民法 第13条第3項
    (保佐人の同意を要する行為等)

条文

保佐人の同意を得なければならない行為について、保佐人が被保佐人の利益を害するおそれがないにもかかわらず同意をしないときは、家庭裁判所は、被保佐人の請求により、保佐人の同意に代わる許可を与えることができる。

解説

第13条第1項第13条第2項によって、保佐人の同意を得なければならない被保佐人の行為について、保佐人被保佐人の利益を害するおそれがないにもかかわらず同意をしないときは、家庭裁判所は、被保佐人の請求により、保佐人の同意に代わる許可を与えることができます。



これはどういうことかというと、被保佐人にとって不利益にならない行為にもかかわらず、保佐人が同意をしないような場合は、被保佐人を保護するという民法の趣旨に反することになります。

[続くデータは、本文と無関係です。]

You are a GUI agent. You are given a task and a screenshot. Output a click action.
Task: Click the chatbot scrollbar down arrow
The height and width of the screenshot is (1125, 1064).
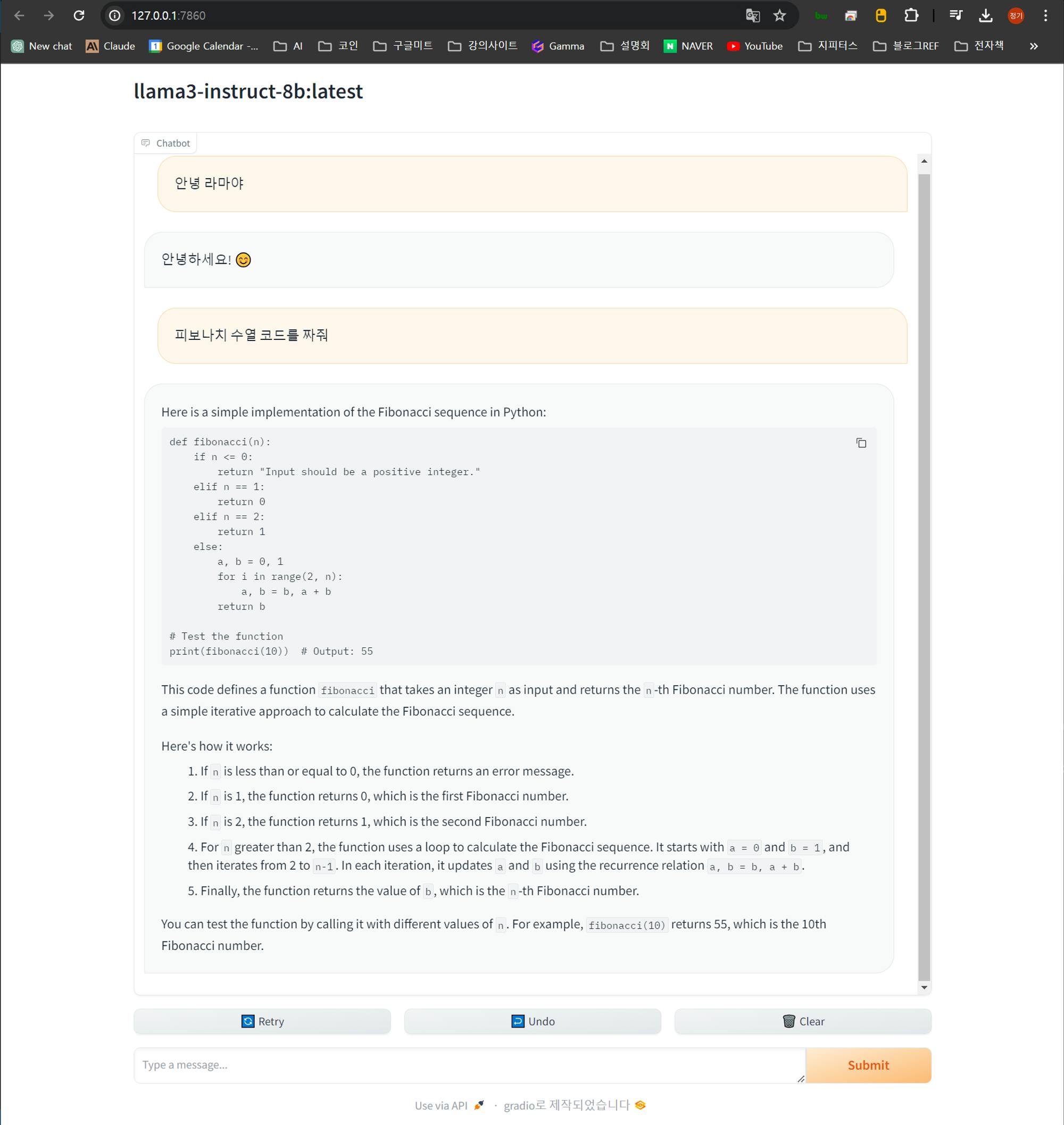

ですから、このような場合は、家庭裁判所が、保佐人の同意に代わる許可を与えることによって、被保佐人がその行為をできるようにする、ということです。

契約書作成実務における注意点

契約書作成実務においては、現実的にはあまり問題になることはありません。

というのも、保佐人の同意が得られなかったからといって、被保佐人に対して、家庭裁判所へ本項にもとづいて申し立てをするように要求したところで、実際はあまり受け入れられることもありません。

ただ、どうしても契約を結びたい場合や、被保佐人は好意的な反応なのに、これといって合理的な理由も無いのに、保佐人が同意してくれない場合には、本条を活用するとよいでしょう。